The TRITON/TRISIS/HatMan malware is not to be trifled with, FireEye and Ann R. Thryft explains why
BOULDER CREEK, Calif. — Less than two months after October's U.S. Department of Homeland Security/FBI joint technical alert confirmed cyberattacks against industrial control systems, a new type of malware targeting industrial processes struck an unnamed critical infrastructure facility. The TRITON/TRISIS/HatMan malware is the first designed to attack an industrial plant's safety systems. Since the attack, security firms and the safety system supplier have provided detailed analyses of the attack and the malware.
A team from FireEye's Mandiant cybersecurity service wrote in a December blog that it responded to the attack when the new malware took remote control of a workstation running a Schneider Electric Triconex Safety Instrumented System (SIS). The SIS, used in oil and gas plants and nuclear facilities, monitors critical industrial processes and automatically shuts them down if they exceed safety limits. The new malware, which FireEye dubbed TRITON, then tried to reprogram the SIS controllers. Some controllers entered a failsafe mode, shutting down the industrial process and prompting the facility's owner to investigate and identify the attack.

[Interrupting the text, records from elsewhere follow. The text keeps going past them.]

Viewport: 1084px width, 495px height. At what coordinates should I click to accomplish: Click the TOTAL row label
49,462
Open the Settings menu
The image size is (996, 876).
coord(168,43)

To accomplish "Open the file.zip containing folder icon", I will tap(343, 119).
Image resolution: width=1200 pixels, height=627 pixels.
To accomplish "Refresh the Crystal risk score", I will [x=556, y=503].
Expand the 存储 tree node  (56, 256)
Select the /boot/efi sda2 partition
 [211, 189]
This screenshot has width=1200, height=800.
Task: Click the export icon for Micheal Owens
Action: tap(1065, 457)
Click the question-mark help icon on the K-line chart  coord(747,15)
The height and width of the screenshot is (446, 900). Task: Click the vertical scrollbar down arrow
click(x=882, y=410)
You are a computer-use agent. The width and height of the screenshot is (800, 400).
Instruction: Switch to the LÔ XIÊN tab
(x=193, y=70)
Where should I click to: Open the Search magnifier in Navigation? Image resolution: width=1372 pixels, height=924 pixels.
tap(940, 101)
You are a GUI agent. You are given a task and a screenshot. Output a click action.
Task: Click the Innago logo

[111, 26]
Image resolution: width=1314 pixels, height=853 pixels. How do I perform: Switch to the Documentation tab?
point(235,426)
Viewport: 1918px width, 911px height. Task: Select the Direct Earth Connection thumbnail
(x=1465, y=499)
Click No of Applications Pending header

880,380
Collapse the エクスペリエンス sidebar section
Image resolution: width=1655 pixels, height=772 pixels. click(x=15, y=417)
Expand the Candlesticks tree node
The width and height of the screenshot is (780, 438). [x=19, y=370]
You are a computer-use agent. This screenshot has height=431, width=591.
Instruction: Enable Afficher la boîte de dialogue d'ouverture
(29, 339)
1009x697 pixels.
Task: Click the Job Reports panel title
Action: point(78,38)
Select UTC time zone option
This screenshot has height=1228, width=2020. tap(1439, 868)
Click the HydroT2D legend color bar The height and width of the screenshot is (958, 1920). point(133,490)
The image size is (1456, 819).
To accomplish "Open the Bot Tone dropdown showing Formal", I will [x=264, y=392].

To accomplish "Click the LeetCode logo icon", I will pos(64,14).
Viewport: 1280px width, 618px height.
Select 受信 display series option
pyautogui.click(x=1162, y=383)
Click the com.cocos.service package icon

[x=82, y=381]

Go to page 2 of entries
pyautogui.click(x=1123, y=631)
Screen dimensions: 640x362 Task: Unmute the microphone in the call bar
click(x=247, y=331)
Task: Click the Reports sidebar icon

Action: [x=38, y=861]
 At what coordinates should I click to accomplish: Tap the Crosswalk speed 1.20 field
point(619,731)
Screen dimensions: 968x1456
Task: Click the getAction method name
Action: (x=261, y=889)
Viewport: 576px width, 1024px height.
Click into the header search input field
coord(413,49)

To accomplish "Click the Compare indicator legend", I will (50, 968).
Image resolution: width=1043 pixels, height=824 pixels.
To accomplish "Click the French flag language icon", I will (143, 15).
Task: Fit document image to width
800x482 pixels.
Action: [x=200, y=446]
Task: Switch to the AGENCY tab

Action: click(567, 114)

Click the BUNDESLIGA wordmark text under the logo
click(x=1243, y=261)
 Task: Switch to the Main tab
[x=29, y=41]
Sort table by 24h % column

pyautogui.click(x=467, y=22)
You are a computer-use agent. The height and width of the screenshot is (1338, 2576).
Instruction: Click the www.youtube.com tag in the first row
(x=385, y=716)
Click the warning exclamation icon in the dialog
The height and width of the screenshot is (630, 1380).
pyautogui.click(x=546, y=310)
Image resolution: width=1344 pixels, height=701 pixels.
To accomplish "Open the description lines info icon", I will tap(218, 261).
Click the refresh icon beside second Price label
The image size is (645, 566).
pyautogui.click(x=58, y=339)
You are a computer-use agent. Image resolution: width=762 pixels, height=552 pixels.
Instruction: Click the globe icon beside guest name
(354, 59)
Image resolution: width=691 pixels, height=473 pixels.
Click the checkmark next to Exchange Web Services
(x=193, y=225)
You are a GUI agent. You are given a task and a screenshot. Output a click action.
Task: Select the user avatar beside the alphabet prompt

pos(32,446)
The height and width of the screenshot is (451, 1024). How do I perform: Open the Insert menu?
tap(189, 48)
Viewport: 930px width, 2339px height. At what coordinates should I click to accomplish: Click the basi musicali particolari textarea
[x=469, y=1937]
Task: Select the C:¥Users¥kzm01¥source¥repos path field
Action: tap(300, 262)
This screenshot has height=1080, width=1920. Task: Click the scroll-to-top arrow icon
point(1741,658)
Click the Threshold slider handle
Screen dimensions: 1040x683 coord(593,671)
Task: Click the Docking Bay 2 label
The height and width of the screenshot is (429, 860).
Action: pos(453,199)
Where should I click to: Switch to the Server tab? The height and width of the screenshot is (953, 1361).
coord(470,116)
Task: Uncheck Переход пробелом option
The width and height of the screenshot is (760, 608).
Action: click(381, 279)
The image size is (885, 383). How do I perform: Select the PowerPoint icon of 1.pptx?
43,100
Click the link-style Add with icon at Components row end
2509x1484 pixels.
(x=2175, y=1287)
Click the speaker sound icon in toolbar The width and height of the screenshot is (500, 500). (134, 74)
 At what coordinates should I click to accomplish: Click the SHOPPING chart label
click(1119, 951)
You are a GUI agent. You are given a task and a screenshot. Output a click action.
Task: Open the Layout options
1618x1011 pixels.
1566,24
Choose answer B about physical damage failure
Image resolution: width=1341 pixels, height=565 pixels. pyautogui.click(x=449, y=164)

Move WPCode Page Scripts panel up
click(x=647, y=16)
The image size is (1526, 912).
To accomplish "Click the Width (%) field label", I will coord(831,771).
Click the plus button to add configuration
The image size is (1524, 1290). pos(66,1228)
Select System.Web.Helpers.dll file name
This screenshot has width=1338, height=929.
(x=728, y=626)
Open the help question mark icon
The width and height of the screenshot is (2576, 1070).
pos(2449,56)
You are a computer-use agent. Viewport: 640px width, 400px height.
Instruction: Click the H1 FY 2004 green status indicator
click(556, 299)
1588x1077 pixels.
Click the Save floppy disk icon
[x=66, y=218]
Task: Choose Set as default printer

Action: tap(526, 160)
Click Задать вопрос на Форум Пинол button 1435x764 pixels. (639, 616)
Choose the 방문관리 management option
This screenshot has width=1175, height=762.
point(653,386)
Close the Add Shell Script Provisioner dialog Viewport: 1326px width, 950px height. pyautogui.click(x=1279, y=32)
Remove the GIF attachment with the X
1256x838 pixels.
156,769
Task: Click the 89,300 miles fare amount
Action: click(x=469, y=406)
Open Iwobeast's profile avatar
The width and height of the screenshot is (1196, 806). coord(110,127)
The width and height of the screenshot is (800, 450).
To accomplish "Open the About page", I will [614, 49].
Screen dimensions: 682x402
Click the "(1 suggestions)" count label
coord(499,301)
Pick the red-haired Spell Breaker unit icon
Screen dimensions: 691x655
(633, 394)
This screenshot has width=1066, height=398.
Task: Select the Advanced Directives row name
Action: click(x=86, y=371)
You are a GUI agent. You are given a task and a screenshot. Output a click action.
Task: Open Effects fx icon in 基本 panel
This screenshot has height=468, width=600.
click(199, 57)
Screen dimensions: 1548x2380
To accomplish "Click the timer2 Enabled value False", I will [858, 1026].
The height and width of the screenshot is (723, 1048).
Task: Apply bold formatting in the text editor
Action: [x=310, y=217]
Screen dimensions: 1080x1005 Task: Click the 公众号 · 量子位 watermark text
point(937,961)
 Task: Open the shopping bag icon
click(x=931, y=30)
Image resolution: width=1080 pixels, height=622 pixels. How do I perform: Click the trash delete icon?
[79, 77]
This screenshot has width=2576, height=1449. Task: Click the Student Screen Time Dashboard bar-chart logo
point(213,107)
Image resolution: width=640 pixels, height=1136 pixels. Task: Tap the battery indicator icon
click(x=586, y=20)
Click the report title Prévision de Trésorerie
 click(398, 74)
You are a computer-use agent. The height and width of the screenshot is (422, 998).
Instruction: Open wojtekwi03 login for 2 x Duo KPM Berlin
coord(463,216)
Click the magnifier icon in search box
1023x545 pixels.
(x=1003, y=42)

The FireEye blog said TRITON's ability to prevent safety systems from operating as intended, which could then result in physical consequences, is consistent with attacks made by two previous types of malware — Stuxnet and Industroyer/Crash Override — that can disrupt the ICS of manufacturers and infrastructure systems like energy and water utilities. Although FireEye did not identify the attacker, the victim, or their locations, it did say the attack was characteristic of a nation state, not of cyber-criminal hackers, in its "targeting of critical infrastructure to disrupt, degrade, or destroy systems" without a clear monetary goal.
In this case, attackers needed enough specialized engineering expertise to understand the particular process being controlled by the SIS at a victim's site and how to manipulate it, as well as the specific SIS controllers used there. When TRITON modified application memory on the SIS controllers, this may have led to the failed validation check of application code between redundant processing units that triggered the controllers to begin a safe shutdown. The malware used Schneider Electric's proprietary TriStation protocol to interact with the SIS controllers. Since that protocol isn't publicly documented, the FireEye blog said this suggests the attackers had reverse-engineered it.
According to cybersecurity firm Dragos, the attack was made on a company in the Middle East. The new malware, which Dragos calls TRISIS, is "the fifth ever ICS-tailored malware and the first to directly target SIS," making it a highly significant event, wrote CEO Robert M. Lee in a blog. "It is a very bold attack while not technically complicated." Against best security practices, the Triconex SIS controller's keyswitch was set in program mode, not run mode, which would have prevented program changes.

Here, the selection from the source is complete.